Gold Maxwell P, LeNail Alexander, Fraenkel Ernest
Department of Biological Engineering, Massachusetts Institute of Technology, 21 Ames St. Cambridge, MA, 02139, USA.
Pac Symp Biocomput. 2019;24:374-385.
When analyzing biological data, it can be helpful to consider gene sets, or predefined groups of biologically related genes. Methods exist for identifying gene sets that are differential between conditions, but large public datasets from consortium projects and single-cell RNA-Sequencing have opened the door for gene set analysis using more sophisticated machine learning techniques, such as autoencoders and variational autoencoders. We present shallow sparsely-connected autoencoders (SSCAs) and variational autoencoders (SSCVAs) as tools for projecting gene-level data onto gene sets. We tested these approaches on single-cell RNA-Sequencing data from blood cells and on RNA-Sequencing data from breast cancer patients. Both SSCA and SSCVA can recover known biological features from these datasets and the SSCVA method often outperforms SSCA (and six existing gene set scoring algorithms) on classification and prediction tasks.

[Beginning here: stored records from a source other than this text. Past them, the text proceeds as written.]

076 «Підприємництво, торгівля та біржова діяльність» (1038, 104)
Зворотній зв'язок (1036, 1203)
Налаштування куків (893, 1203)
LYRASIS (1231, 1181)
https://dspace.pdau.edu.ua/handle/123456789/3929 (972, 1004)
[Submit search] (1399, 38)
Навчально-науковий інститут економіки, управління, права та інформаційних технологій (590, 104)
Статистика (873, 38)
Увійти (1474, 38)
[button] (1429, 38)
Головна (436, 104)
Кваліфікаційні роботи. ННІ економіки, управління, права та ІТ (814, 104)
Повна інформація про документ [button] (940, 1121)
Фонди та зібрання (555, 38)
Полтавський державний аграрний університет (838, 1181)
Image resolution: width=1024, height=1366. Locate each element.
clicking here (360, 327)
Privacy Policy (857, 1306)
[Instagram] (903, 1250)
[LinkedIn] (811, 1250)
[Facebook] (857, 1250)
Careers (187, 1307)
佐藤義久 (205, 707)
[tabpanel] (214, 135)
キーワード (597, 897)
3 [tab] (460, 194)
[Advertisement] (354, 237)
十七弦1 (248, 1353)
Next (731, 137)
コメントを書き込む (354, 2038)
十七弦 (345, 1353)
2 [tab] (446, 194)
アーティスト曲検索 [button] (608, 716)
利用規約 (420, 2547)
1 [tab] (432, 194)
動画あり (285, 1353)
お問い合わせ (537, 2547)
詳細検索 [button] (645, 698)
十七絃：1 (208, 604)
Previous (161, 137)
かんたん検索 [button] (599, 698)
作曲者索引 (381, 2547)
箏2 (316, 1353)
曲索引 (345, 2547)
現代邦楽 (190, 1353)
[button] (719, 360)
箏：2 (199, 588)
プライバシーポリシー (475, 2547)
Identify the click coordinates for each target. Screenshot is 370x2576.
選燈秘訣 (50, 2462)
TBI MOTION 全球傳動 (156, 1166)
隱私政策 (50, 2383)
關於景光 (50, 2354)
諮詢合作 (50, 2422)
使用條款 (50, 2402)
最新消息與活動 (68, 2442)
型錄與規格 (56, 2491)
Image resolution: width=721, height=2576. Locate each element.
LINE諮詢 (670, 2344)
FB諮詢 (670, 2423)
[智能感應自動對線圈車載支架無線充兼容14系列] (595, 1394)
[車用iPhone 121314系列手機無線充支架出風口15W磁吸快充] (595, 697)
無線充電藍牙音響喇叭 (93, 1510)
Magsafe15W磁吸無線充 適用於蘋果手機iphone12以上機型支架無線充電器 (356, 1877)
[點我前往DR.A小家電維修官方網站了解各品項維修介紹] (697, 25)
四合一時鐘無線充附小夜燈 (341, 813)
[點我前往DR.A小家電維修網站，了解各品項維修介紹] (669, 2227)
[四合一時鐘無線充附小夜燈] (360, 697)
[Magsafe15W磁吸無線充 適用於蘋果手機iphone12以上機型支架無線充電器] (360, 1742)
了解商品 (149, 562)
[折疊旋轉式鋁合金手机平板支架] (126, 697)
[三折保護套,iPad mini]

在分析生物学数据时,考虑基因集(即生物学相关基因的预定义组)可能会有所帮助。存在用于识别不同条件之间差异的基因集的方法,但来自联盟项目的大型公共数据集和单细胞RNA测序为使用更复杂的机器学习技术(如自动编码器和变分自动编码器)进行基因集分析打开了大门。我们提出了浅稀疏连接自动编码器(SSCA)和变分自动编码器(SSCVA)作为将基因水平数据投影到基因集上的工具。我们在血细胞的单细胞RNA测序数据和乳腺癌患者的RNA测序数据上测试了这些方法。SSCA和SSCVA都可以从这些数据集中恢复已知的生物学特征,并且在分类和预测任务上,SSCVA方法通常优于SSCA(以及六种现有的基因集评分算法)。